Your objective. Rewrite every line of the records below as a numbered list, skipping the blank lines.

Task input.
§
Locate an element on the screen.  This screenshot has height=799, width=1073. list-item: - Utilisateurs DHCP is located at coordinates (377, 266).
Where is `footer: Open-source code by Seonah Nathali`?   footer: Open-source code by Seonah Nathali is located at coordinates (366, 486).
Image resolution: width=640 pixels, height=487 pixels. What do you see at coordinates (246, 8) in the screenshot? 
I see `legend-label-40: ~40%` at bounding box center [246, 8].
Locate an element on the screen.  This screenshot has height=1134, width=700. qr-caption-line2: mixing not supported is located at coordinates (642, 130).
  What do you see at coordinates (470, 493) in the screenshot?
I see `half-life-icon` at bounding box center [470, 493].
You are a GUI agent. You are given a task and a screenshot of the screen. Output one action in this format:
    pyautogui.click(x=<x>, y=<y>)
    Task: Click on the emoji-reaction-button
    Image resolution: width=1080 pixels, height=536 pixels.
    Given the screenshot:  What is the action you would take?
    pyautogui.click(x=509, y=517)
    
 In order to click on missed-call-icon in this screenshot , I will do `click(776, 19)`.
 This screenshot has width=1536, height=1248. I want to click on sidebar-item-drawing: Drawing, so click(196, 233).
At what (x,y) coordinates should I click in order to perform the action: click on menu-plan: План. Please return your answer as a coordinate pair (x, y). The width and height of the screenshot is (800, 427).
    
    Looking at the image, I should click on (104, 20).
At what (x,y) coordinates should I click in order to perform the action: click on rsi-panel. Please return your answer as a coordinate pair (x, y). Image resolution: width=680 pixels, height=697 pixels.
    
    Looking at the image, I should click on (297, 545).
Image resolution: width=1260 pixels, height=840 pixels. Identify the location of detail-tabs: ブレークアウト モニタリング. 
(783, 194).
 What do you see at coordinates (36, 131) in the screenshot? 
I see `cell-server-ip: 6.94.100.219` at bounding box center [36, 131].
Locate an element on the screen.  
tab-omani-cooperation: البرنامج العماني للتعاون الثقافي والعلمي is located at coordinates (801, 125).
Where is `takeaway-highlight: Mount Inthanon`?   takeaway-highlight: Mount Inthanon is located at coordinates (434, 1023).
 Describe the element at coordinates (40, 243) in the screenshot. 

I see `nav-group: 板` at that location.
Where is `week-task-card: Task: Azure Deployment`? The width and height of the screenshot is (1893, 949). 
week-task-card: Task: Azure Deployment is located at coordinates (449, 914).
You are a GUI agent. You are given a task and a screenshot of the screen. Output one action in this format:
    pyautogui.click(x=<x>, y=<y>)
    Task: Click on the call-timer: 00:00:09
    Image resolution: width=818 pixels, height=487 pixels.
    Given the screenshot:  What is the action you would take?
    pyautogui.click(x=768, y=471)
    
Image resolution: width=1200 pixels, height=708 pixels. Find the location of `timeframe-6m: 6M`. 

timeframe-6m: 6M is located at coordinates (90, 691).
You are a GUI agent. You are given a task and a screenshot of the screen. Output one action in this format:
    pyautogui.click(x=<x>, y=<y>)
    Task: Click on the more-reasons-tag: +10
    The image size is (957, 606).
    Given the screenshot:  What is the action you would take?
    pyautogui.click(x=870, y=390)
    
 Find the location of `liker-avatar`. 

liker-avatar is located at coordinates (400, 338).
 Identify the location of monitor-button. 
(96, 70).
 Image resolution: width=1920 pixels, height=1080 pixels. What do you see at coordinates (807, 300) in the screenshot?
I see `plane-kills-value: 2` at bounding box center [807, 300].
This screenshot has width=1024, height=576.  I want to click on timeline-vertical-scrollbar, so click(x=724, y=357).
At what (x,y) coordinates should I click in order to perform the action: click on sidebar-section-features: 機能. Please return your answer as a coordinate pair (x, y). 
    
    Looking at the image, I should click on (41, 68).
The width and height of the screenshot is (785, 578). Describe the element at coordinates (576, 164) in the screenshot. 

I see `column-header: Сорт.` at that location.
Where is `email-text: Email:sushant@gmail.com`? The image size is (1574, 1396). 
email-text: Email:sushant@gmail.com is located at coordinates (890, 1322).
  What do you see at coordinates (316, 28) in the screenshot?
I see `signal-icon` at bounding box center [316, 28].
§
Answer box.
1. Locate an element on the screen.  This screenshot has height=799, width=1073. list-item: - Utilisateurs DHCP is located at coordinates (377, 266).
2. Where is `footer: Open-source code by Seonah Nathali`?   footer: Open-source code by Seonah Nathali is located at coordinates (366, 486).
3. Image resolution: width=640 pixels, height=487 pixels. What do you see at coordinates (246, 8) in the screenshot? 
4. I see `legend-label-40: ~40%` at bounding box center [246, 8].
5. Locate an element on the screen.  This screenshot has height=1134, width=700. qr-caption-line2: mixing not supported is located at coordinates (642, 130).
6.   What do you see at coordinates (470, 493) in the screenshot?
7. I see `half-life-icon` at bounding box center [470, 493].
8. You are a GUI agent. You are given a task and a screenshot of the screen. Output one action in this format:
9.     pyautogui.click(x=<x>, y=<y>)
10.     Task: Click on the emoji-reaction-button
11.     Image resolution: width=1080 pixels, height=536 pixels.
12.     Given the screenshot:  What is the action you would take?
13.     pyautogui.click(x=509, y=517)
14.  In order to click on missed-call-icon in this screenshot , I will do `click(776, 19)`.
15.  This screenshot has width=1536, height=1248. I want to click on sidebar-item-drawing: Drawing, so click(196, 233).
16. At what (x,y) coordinates should I click in order to perform the action: click on menu-plan: План. Please return your answer as a coordinate pair (x, y). The width and height of the screenshot is (800, 427).
17.     Looking at the image, I should click on (104, 20).
18. At what (x,y) coordinates should I click in order to perform the action: click on rsi-panel. Please return your answer as a coordinate pair (x, y). Image resolution: width=680 pixels, height=697 pixels.
19.     Looking at the image, I should click on (297, 545).
20. Image resolution: width=1260 pixels, height=840 pixels. Identify the location of detail-tabs: ブレークアウト モニタリング. 
21. (783, 194).
22.  What do you see at coordinates (36, 131) in the screenshot? 
23. I see `cell-server-ip: 6.94.100.219` at bounding box center [36, 131].
24. Locate an element on the screen.  
25. tab-omani-cooperation: البرنامج العماني للتعاون الثقافي والعلمي is located at coordinates (801, 125).
26. Where is `takeaway-highlight: Mount Inthanon`?   takeaway-highlight: Mount Inthanon is located at coordinates (434, 1023).
27.  Describe the element at coordinates (40, 243) in the screenshot. 
28. I see `nav-group: 板` at that location.
29. Where is `week-task-card: Task: Azure Deployment`? The width and height of the screenshot is (1893, 949). 
30. week-task-card: Task: Azure Deployment is located at coordinates (449, 914).
31. You are a GUI agent. You are given a task and a screenshot of the screen. Output one action in this format:
32.     pyautogui.click(x=<x>, y=<y>)
33.     Task: Click on the call-timer: 00:00:09
34.     Image resolution: width=818 pixels, height=487 pixels.
35.     Given the screenshot:  What is the action you would take?
36.     pyautogui.click(x=768, y=471)
37. Image resolution: width=1200 pixels, height=708 pixels. Find the location of `timeframe-6m: 6M`. 
38. timeframe-6m: 6M is located at coordinates (90, 691).
39. You are a GUI agent. You are given a task and a screenshot of the screen. Output one action in this format:
40.     pyautogui.click(x=<x>, y=<y>)
41.     Task: Click on the more-reasons-tag: +10
42.     The image size is (957, 606).
43.     Given the screenshot:  What is the action you would take?
44.     pyautogui.click(x=870, y=390)
45.  Find the location of `liker-avatar`. 
46. liker-avatar is located at coordinates (400, 338).
47.  Identify the location of monitor-button. 
48. (96, 70).
49.  Image resolution: width=1920 pixels, height=1080 pixels. What do you see at coordinates (807, 300) in the screenshot?
50. I see `plane-kills-value: 2` at bounding box center [807, 300].
51. This screenshot has width=1024, height=576.  I want to click on timeline-vertical-scrollbar, so click(x=724, y=357).
52. At what (x,y) coordinates should I click in order to perform the action: click on sidebar-section-features: 機能. Please return your answer as a coordinate pair (x, y). 
53.     Looking at the image, I should click on (41, 68).
54. The width and height of the screenshot is (785, 578). Describe the element at coordinates (576, 164) in the screenshot. 
55. I see `column-header: Сорт.` at that location.
56. Where is `email-text: Email:sushant@gmail.com`? The image size is (1574, 1396). 
57. email-text: Email:sushant@gmail.com is located at coordinates (890, 1322).
58.   What do you see at coordinates (316, 28) in the screenshot?
59. I see `signal-icon` at bounding box center [316, 28].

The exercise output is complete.